Molecular and Genetic Factors
African American women present with more aggressive subtypes of endometrial cancer and at more advanced stage compared to Caucasians. The increased incidence of serous and clear cell tumors and sarcomas accounts, at least in part, for more disseminated disease at presentation. Endometrioid endometrial cancer has a distinct genetic profile when compared to type II endometrial cancers. Racial differences in molecular and genetic factors may explain the histologic and survival discrepancy.
Microsatellite instability (MSI) and mutations in the tumor suppressor gene PTEN are more common in type I endometrial cancer, which portends more favorable prognosis [16-18]. In single-institution studies, PTEN mutations are less common in African American compared to Caucasian women; however, the evidence on MSI is conflicting [19]. In a study of 140 cases of endometrial adenocarcinoma, PTEN mutations were seen in 17 of 78 (22%) Caucasian patients compared to 3 out of 62 (5%) African American patients [19]. In this same sample, 9 of 55 (16%) Caucasian women had MSI compared to 6 of 45 (13%) of African American women. Another study of 229 endometrial carcinoma cases from a single institution showed that MSI-positive tumors were more common in Caucasian women compared with African American women (adjusted OR=3.18, 95% CI 1.16-8.67). Overall survival and recurrence between women with MSI-positive and MSI-negative tumors was not significantly different in this study [20].
In contrast, mutations in tumor suppressor gene p53 are more common in type II endometrial cancer and are associated with poorer prognosis. Three recent studies have found p53 expression to be more common in the tumors of African American patients [21-23]. These studies did not stratify for type I vs. type II endometrial cancer, and the differences in p53 expression could simply be due to the fact that African Americans are more likely to have type II tumors. While p53 expression may not explain the differences in survival between African Americans and Caucasians with similar tumor subtypes, several recent studies have attempted to uncover other differences in gene expression between races.

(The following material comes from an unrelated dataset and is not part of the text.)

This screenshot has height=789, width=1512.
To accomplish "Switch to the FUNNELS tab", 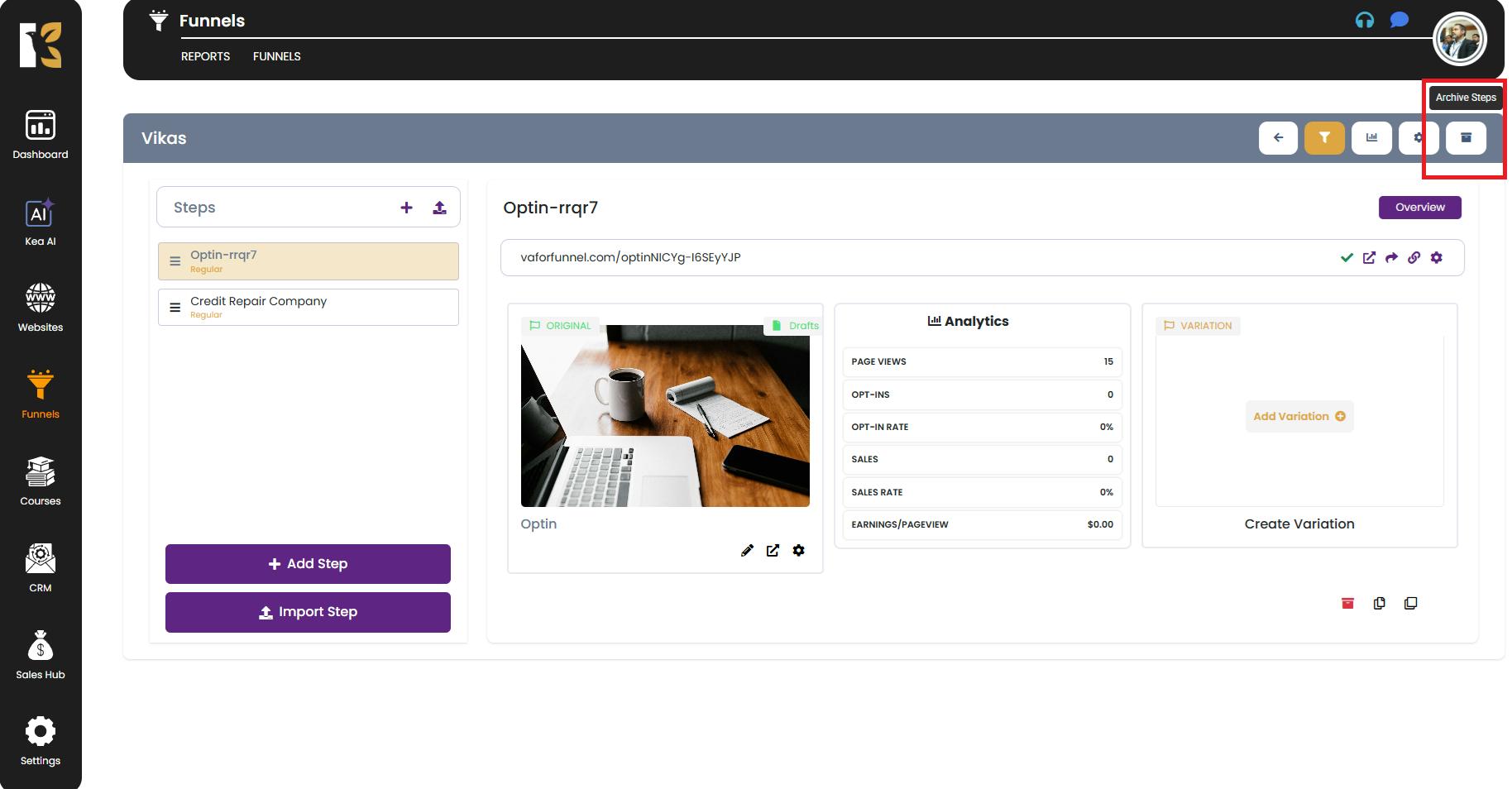I will (x=276, y=56).
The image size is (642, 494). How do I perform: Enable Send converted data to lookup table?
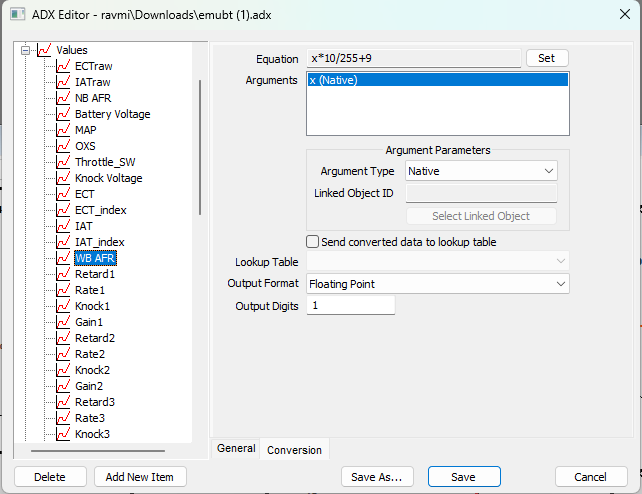(x=313, y=242)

The HER2/neu oncogene has been associated with treatment resistance and poor survival in breast, ovarian, and endometrial cancers and may be more frequently up-regulated in the tumors of African Americans. A 2005 study of 27 women (10 African Americans/17 Caucasians) with uterine papillary serous carcinoma (UPSC) found heavy HER2/neu receptor expression in 70% of the African American women but only 24% of the white women [24]. When adjusted for race and age, heavy HER2/neu expression was associated with earlier death (adjusted HR 28.00, p-value=0.02) and presumably more aggressive disease. A summary of these studies is presented in Table 4.
Table 4.
Molecular studies of endometrial cancer in African Americans and Caucasians
| Study | Genetic Factor | N (total) | African American | % | Caucasian | % | p-value |
|---|---|---|---|---|---|---|---|
| Maxwell et al. | PTEN | 140 | 17/78 | 22 | 3/62 | 5 | 0.006 |
| MSI | 140 | 8/85 | 9 | 5/15 | 33 | 0.02 | |
| Basil et al. | MSI | 229 | 5/39 | 13 | 65/189 | 34 | 0.012 |
| Kohler et al. | p53 | 179 | 27/47 | 57 | 34/129 | 36 | 0.001 |
| Clifford et al. | p53 | 164 | 15/44 | 34 | 13/117 | 11 | 0.003 |
| Santin et al. | HER2/neu | 27 | 7/10 | 70 | 4/17 | 24 | 0.04 |
Differential expression of other genes has also been described. A recent study explored the candidate phospho-serine phosphatase-like gene (PSPHL) as a cause of genetic variation seen in endometrial cancer between African American and Caucasian women [25]. The study found higher PSPHL expression in stage and grade-matched cancers of African Americans. However, PSPHL expression was also more common in normal tissues from African Americans, and its expression was not associated with survival. This may mean that the PSPHL gene is simply found more often in African Americans and does not confer any differences in tissue phenotype. In short, the relationship between PSHPHL and endometrial cancer has not been established.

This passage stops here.